- **読む文章**
+ + + + + + +

野木森社長
アステラス製薬の野木森雅郁社長は25日、都内で開いた記者懇談会で、高成長が見込まれるアジア事業について、「特に中国市場の成否が大事になってくる。インド市場は様子見の段階で、一気に市場拡大は想定していない」と述べ、中国市場を重視していく考えを示した。
アステラスはアジア戦略として、中国、韓国、香港、台湾、フィリピン、タイ、インドネシア、インドに子会社を展開。免疫抑制剤「プログラフ」、排尿障害治療薬「ハルナール」を中心に自社販売を拡大し、2010年3月期のアジア売上高は、7・6%増と好調に推移すると見込んでいる。特に、医薬品市場の成長率が約22%と言われる中国市場には、北京をはじめ4都市に販売拠点を設置し、アジア事業の牽引役と位置づけていく方針。
野木森氏は、「成長率はアジアが最も大きい。現在は全世界の売上構成比の3%だが、これがなるべく早く10%を占めるようになってほしい」と、アジア事業への期待を述べ、特に中国市場の成否が大事になってくると強調した。
一方、昨年、ムンバイに販売子会社を設立したインド市場に関しては、「プログラフ」の販売で事業をスタートさせるとしながらも、「インドでは既にプログラフの“先発品”が存在しており、オリジネーターのわれわれが、ジェネリック薬として高い価格で販売しなければならない」と指摘。未成熟な特許制度、高薬価の新薬が少ないことなど、インド市場の独自環境を挙げ、「様子見の部分がある」と慎重な姿勢を示した。その上で、「一気に市場拡大は想定していない」との考えを述べ、プログラフのオリジネーターとしてのノウハウを、いかに活用するかがインド市場開拓の鍵になるとした。

+ + + + + + +

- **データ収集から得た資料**
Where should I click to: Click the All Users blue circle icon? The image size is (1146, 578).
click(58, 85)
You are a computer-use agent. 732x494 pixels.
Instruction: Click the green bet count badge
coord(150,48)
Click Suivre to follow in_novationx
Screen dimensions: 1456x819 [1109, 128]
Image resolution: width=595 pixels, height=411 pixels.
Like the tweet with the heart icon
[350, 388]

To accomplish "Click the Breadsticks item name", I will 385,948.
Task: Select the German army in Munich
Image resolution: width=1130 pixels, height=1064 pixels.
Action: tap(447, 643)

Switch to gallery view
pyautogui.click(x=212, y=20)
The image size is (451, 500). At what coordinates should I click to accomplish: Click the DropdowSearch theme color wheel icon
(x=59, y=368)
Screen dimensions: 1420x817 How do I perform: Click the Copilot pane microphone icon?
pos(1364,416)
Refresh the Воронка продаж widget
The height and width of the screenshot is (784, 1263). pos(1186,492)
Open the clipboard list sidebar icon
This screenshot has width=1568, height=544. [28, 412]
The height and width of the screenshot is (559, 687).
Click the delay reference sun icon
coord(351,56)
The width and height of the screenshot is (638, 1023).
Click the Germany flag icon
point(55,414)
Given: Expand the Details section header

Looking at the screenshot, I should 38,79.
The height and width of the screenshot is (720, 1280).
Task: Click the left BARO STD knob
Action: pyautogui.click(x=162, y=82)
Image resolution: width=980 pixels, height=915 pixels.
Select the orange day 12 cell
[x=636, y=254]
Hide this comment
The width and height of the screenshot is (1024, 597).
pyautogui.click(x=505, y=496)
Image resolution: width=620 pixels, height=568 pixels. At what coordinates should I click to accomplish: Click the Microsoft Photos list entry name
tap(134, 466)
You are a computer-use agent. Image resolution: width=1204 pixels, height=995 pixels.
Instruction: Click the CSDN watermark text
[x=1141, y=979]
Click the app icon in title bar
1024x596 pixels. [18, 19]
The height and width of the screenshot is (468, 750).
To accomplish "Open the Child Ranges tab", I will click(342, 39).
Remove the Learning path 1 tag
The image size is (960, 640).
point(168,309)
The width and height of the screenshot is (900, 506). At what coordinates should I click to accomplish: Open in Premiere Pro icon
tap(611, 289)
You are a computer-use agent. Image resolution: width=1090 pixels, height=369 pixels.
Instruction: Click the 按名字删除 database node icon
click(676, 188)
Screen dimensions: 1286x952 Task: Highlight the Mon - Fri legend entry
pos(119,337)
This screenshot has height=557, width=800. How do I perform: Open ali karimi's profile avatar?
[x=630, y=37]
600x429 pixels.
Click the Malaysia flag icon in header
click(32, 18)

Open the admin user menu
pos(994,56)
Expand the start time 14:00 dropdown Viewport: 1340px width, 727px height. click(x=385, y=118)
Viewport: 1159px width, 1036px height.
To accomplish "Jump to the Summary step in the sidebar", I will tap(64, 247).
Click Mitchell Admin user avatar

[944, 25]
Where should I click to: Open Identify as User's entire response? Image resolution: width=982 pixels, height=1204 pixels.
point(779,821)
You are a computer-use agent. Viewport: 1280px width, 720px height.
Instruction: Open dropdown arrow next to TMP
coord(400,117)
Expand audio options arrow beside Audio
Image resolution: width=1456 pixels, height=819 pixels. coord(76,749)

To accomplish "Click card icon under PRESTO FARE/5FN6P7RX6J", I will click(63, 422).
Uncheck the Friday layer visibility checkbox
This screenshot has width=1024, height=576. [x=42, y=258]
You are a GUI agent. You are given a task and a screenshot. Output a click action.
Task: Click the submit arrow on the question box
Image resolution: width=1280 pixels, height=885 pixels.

+ + + + + + +

- **取り組む課題**
[1] アステラスのアジア戦略に関する本文によると、2010年3月期のアジア売上高は何%増と見込まれていますか？
[2] アステラスのアジア戦略に関する本文を、「一方、昨年、ムンバイに販売子」から「ド市場開拓の鍵になるとした。」まで、そのまま書き写してください。

- **完成した解答**
[1] 7・6%増です。

[2]
一方、昨年、ムンバイに販売子会社を設立したインド市場に関しては、「プログラフ」の販売で事業をスタートさせるとしながらも、「インドでは既にプログラフの“先発品”が存在しており、オリジネーターのわれわれが、ジェネリック薬として高い価格で販売しなければならない」と指摘。未成熟な特許制度、高薬価の新薬が少ないことなど、インド市場の独自環境を挙げ、「様子見の部分がある」と慎重な姿勢を示した。その上で、「一気に市場拡大は想定していない」との考えを述べ、プログラフのオリジネーターとしてのノウハウを、いかに活用するかがインド市場開拓の鍵になるとした。